For the sixth straight year, we’re taking a look back at everyone that played for the St. Louis Cardinals this season. Whether they were a major contributor or a bit player, here all year or for just a little while, we’ll look at their season and talk about what went right and what went wrong. The stat line listed is just their time in St. Louis, though splits and other numbers in the discussion may be for the entire year. Imagine this as them stopping by Mike Matheny‘s office for a little review on their way home for the winter. As always when you see incredible artistry in the blogs, all credit for the header work goes to @cardinalsgifs.
Player: Kevin Siegrist
Season stats: 1-1, 1 SV, 4.98 ERA, 39 games, 34.1 IP, 35 H, 20 BB, 36 K, 1.602 WHIP, 4.41 FIP, -0.1 bWAR
Overall grade: D
Positives: Went 11 appearances from April 25 to May 19 without being charged with a run….also was scoreless his first six outings after returning from a stint on the disabled list….limited hitters to a .230 average on the road….batters hit .233 against him in the second half….batters had a .676 OPS on the first pitch….the first batter he faced hit .175….with two outs and runners in scoring position, batters had a .235/.409/.294 line….had a .656 OPS against in high leverage situations….had a 3.86 ERA on one days’ rest….the Cubs hit .071 in 15 plate appearances against him.
Negatives: Was waived at the end of August after returning from another DL stint….his BB/9 rate was the highest of his career….hit H/9 rate was second highest in his career….lefties had an .828 OPS against him….had a 5.71 ERA away from Busch Stadium….had a 7.56 ERA in April….batters hitting first in the lineup had a 1.186 OPS against him….had a 1.063 OPS against if the batter was ahead….batters hit .314 with a .907 OPS when there were two outs in the inning….had a .313/.452/.458 line with runners in scoring position….had a 6.48 ERA appearing on zero days’ rest….had a 5.63 ERA in day games.

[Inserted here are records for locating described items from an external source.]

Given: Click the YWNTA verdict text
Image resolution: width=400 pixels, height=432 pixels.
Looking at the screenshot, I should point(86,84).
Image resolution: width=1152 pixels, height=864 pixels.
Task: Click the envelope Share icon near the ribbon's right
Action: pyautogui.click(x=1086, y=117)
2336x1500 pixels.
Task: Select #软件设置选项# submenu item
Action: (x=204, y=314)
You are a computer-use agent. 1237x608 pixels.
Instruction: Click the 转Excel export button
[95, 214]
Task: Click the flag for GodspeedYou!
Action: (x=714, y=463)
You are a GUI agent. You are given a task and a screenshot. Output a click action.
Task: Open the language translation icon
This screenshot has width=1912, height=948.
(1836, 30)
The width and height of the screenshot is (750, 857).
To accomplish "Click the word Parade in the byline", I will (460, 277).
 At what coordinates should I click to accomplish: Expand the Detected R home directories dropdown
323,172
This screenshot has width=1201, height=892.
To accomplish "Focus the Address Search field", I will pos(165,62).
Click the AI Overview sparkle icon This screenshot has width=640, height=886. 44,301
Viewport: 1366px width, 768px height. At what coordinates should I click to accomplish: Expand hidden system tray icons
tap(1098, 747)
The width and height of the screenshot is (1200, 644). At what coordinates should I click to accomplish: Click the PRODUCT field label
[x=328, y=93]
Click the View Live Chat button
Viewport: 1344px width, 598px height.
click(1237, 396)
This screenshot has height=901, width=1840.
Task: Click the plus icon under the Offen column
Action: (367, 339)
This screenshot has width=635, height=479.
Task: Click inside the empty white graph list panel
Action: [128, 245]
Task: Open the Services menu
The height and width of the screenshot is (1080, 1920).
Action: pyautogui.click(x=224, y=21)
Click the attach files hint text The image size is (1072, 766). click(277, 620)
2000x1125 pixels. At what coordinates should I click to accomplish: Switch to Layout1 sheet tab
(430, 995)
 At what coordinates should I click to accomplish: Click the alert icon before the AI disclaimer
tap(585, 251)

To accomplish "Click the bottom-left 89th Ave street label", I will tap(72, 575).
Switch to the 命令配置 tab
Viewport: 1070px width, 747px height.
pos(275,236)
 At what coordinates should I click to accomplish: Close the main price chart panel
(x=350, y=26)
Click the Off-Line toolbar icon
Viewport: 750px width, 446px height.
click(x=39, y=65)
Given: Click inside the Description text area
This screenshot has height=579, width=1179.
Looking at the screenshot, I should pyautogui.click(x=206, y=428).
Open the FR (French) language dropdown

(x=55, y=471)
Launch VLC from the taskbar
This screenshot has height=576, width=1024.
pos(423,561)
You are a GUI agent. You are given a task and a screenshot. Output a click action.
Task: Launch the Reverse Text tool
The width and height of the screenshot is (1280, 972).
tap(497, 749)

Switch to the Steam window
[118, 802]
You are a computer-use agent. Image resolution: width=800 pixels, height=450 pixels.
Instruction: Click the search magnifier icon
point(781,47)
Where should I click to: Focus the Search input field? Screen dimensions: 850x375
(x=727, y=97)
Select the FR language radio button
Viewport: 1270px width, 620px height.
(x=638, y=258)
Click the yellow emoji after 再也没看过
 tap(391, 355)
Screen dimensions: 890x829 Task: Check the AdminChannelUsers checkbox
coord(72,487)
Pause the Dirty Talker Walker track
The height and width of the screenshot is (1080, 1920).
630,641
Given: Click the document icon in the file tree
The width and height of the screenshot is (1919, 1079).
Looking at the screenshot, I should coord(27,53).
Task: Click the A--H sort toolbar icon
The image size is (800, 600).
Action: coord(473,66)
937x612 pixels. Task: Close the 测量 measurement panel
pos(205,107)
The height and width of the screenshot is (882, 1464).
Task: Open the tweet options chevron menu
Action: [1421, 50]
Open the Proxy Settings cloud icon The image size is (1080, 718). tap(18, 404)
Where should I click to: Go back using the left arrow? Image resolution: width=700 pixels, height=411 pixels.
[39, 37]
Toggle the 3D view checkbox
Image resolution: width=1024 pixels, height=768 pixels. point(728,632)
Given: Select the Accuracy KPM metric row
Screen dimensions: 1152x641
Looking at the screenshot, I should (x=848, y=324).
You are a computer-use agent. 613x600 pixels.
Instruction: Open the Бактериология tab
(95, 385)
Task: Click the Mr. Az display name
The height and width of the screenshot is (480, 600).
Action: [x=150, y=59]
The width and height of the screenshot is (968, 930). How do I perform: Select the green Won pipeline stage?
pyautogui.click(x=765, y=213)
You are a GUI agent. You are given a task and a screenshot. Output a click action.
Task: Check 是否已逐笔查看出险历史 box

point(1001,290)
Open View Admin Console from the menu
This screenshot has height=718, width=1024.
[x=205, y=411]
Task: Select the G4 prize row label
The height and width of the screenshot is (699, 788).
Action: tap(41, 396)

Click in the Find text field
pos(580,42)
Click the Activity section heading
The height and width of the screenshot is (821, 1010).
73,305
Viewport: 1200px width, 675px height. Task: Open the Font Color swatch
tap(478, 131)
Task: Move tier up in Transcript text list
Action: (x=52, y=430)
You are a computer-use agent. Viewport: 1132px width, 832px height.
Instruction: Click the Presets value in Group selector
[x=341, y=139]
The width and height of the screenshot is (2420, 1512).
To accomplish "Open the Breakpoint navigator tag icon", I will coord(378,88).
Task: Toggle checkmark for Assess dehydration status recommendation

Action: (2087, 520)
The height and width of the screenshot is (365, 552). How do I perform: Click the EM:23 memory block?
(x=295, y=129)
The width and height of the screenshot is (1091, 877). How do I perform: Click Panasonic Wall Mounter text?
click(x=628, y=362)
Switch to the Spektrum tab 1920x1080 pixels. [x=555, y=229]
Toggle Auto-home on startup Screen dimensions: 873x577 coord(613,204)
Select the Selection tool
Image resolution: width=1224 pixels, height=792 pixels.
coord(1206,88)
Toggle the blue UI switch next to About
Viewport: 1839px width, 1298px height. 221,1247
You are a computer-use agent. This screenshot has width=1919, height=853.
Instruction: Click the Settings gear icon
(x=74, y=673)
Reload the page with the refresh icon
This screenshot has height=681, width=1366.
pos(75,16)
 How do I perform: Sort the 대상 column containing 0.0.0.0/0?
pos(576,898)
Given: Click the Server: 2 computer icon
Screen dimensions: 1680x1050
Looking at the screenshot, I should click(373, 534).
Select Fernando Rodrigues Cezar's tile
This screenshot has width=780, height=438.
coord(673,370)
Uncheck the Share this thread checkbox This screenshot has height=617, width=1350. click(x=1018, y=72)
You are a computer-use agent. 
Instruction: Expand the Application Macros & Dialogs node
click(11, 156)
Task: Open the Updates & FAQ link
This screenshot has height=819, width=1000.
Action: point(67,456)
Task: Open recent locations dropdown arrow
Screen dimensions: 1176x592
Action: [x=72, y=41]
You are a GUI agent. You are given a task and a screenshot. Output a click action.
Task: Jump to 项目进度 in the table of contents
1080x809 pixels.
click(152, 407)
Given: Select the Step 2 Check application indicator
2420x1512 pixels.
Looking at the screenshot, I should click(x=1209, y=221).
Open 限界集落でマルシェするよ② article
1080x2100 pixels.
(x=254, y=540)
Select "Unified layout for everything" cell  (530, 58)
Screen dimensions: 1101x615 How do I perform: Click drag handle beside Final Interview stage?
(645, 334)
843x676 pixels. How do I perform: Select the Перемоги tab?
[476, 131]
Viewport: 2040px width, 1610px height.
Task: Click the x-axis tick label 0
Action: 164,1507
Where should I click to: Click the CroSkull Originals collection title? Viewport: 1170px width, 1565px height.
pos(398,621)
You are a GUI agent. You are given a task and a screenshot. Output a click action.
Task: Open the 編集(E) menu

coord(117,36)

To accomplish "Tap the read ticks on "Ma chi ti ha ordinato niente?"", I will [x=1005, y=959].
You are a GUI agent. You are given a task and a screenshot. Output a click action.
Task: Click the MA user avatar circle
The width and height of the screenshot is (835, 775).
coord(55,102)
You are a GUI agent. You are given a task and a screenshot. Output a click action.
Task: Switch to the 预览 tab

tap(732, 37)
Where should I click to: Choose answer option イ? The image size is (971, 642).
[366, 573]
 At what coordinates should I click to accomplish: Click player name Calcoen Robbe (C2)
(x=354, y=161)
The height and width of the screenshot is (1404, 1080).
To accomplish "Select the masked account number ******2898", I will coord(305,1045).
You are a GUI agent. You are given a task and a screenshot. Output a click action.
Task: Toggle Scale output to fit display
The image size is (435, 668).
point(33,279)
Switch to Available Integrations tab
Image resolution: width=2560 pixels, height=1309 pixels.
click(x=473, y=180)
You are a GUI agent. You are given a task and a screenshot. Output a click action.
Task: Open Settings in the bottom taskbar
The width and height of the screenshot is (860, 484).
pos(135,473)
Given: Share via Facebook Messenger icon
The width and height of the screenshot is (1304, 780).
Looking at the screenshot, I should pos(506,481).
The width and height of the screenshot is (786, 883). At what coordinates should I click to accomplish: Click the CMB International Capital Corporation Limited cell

Overview: You could make the argument that Siegrist wasn’t quite the same after pitching 81 games in 2015. Last year’s numbers seemed pretty solid but there was a significant dropoff in K/9 and a marked jump in home runs then. This season, it all fell apart for Siegrist. Maybe it would have done that anyway. After all, the shelf life of relievers–no matter how they are used–is pretty short. You have to figure that pitching every other day (on average) is going to have some lasting effects, though. Whatever the reason, Siegrist just couldn’t be trusted much this season. The walks were very high and four homers in 34 innings was a similar pace to last year’s work. He didn’t even have that reverse split thing going for him (not that he was ever deployed in that way, always coming in for lefties if he wasn’t starting an inning) as both sides of the plate were pretty rough on him. That is, when the injury bug wasn’t keeping him sidelined.
Outlook: You have to appreciate what Siegrist brought to the team and you hope that he’ll have some success in Philadelphia or wherever he winds up if the Phillies don’t keep him. It’s possible that he could have a few more years bouncing around the league, especially since he’s a lefty, but since he’s never been really great at shutting down lefties, that might not give him the boost it does other pitchers. We’ll see, of course, but there’s a strong chance his best days are already behind him, which you hate to say about a guy that just finished his Age 27 season.